A capital do Mali, Bamako, enfrenta um cerco por grupos jihadistas, colocando em risco a estabilidade da Aliança dos Estados do Sahel (AES), que inclui Níger e Burkina Faso. O cerco é uma resposta a um processo de transformação política iniciado em 2020, que visa afastar a influência francesa na região.
Tensão crescente e situações críticas
Recentemente, em um ataque coordenado no dia 25 de abril, o Grupo de Apoio ao Islã e aos Muçulmanos (JNIM) e a Frente de Libertação do Azaward (FLA) tomaram controle de cidades importantes, resultando na morte do ministro da Defesa, Sadio Camara. As forças jihadistas implementaram barreiras em torno de Bamako na tentativa de forçar a rendição do governo liderado por Assimi Goïta.
O cerco já vem dificultando o abastecimento à capital há meses. Especialistas alertam que a possível queda de Mali poderia causar uma desestabilização em toda a região do Sahel, influenciando até países como Gana e Costa do Marfim. O crescimento do terrorismo na região é um reflexo de um deslocamento de táticas que antes estavam centralizadas no Mediterrâneo.
Apesar da grave situação, o governo afirmou que está controlando os eventos e a AES condenou os ataques recentes.
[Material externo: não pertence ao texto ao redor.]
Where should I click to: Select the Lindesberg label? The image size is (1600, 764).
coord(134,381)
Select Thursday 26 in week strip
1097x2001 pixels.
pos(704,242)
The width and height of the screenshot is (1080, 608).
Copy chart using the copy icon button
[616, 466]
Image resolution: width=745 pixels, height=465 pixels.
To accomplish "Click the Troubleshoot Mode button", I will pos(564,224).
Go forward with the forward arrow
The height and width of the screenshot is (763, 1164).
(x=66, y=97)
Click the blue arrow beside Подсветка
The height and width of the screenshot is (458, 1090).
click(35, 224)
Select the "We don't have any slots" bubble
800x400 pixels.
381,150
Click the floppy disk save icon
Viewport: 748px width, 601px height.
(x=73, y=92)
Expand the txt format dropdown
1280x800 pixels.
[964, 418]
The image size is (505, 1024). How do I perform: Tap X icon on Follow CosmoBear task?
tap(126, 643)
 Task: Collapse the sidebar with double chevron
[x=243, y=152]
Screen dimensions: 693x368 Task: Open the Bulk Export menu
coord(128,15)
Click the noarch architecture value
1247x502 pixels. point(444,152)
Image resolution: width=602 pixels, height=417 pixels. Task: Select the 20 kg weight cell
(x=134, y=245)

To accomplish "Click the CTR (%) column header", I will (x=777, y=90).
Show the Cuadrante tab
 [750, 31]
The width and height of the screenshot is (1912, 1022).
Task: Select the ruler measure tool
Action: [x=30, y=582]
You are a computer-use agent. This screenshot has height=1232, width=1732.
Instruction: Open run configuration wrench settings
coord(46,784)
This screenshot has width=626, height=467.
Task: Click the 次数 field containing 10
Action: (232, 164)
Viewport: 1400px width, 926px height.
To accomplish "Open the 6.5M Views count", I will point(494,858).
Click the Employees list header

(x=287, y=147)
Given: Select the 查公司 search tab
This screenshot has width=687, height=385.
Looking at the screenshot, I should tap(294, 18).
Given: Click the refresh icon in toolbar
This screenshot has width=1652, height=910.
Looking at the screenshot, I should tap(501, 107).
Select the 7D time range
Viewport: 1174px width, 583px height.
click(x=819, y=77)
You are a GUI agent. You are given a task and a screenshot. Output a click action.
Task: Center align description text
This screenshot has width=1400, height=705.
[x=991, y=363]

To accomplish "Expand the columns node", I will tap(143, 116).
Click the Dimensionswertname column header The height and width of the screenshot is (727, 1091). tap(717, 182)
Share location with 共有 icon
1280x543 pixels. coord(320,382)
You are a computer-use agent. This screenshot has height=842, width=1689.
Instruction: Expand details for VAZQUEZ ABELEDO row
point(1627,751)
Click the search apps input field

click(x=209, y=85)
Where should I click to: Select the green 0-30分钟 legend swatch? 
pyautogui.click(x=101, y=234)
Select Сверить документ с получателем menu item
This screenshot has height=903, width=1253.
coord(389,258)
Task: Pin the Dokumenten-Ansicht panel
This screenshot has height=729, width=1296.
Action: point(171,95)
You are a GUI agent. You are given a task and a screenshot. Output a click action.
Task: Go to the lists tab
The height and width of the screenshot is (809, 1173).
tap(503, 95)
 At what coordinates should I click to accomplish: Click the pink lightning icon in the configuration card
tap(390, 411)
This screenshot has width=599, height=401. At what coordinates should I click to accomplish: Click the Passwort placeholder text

As tensões regionais são alimentadas pela acusação do Mali à França de apoiar grupos terroristas, o que o governo francês nega veementemente. Desde a expulsão da França do país, a Aliança está buscando apoio em outras fontes, inclusive na Rússia, o que levanta questões sobre a geopolítica local e os interesses externos na exploração dos recursos da região.